Dans la Challenger Pro League, la lutte pour le maintien a finalement tourné à la farce cette saison. En raison d'une longue liste de procédures et de problèmes financiers, l'identité des équipes reléguées ou non a déjà changé à plusieurs reprises entre-temps, et la fin ne semble pas encore en vue.
Initialement, selon le règlement, l'Olympic Charleroi et le RWDM Brussels auraient dû être relégués. Ce dernier avait pourtant terminé à la treizième place, mais il a fait les frais du quota imposant au moins quatre équipes U23 en 1B. Cependant, lorsque l'ABC (Autorité belge de la Concurrence) a qualifié ce quota d'injuste et a menacé d'infliger de lourdes amendes, celui-ci a été supprimé avec effet immédiat.
Le RWDM obtient un sursis
De ce fait, le Club NXT aurait dû tout de même être relégué en tant qu'avant-dernier, mais quelques jours plus tard, ils se sont à nouveau retrouvés à l'abri car le RWDM n'avait pas obtenu sa licence professionnelle. Le pire était même à craindre pour les Bruxellois, car une procédure lancée par l'ancien PDG Gauthier Ganaye menaçait de mener le club à la faillite.
C'est ce que le RWDM a dû essayer d'éviter devant le tribunal ces derniers jours. Avec succès, puisque La Dernière Heure sait que le club a obtenu un sursis de quatre mois.
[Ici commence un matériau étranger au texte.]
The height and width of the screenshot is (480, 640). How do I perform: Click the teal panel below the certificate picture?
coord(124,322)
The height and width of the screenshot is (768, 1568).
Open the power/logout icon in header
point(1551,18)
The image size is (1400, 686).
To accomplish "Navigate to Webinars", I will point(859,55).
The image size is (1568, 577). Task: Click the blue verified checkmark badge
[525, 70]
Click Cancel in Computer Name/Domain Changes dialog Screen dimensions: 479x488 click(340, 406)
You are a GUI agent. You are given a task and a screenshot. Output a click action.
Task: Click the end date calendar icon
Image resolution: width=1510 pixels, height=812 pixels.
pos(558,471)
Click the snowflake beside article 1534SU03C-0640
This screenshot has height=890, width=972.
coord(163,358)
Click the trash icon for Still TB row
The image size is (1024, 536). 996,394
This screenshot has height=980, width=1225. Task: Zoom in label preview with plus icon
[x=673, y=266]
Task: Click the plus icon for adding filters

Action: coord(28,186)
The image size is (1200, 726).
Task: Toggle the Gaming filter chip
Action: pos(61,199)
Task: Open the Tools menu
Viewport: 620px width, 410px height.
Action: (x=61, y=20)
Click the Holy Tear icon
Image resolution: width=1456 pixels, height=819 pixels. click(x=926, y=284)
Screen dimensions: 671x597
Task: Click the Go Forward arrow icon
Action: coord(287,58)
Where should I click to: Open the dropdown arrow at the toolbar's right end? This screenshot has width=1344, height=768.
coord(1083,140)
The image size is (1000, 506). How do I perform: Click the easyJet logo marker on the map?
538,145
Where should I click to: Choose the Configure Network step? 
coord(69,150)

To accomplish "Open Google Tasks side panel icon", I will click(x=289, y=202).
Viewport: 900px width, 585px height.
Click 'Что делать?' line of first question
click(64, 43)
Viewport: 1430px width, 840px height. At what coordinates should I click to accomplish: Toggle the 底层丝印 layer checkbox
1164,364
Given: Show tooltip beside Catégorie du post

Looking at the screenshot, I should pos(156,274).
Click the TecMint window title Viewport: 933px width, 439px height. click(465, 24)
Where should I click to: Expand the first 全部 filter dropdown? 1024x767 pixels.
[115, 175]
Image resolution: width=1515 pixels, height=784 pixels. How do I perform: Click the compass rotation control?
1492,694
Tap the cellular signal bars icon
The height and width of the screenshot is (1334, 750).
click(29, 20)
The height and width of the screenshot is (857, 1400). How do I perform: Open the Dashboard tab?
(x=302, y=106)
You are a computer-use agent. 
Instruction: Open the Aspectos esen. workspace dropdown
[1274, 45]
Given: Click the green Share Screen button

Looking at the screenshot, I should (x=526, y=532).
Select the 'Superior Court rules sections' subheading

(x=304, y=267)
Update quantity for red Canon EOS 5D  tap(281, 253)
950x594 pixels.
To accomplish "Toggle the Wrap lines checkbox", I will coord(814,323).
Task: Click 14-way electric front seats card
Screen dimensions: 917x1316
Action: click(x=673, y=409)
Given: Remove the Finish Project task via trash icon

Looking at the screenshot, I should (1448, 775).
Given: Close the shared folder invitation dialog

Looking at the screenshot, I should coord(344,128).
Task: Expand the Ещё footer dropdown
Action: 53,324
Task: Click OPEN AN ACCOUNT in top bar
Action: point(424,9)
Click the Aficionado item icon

D'ici septembre, le RWDM espère trouver un accord avec ses créanciers et concernant une reprise du club. L'ancien président Thierry Dailly souhaiterait faire son retour.
L'Olympic Charleroi conteste sa relégation
Une licence professionnelle ne sera probablement pas envisageable, mais le RWDM pourra alors au moins repartir en Nationale 1. En principe, l'Olympic Charleroi devrait en faire de même, mais le club s'y oppose. Ils ont confirmé l'information déjà annoncée précédemment selon laquelle ils déposent une plainte contre leur relégation.
Ils estiment que la saison écoulée s'est déroulée avec des règles illégales et qu'elle ne devrait donc pas avoir de conséquences sportives. C'est pourquoi ils exigent que leur relégation soit purement et simplement annulée, même s'ils auraient de toute façon été relégués en tant que lanterne rouge. La balle est désormais dans le camp de la fédération de football. Si celle-ci n'accède pas à leur demande, l'Olympic Charleroi menace d'engager des procédures judiciaires.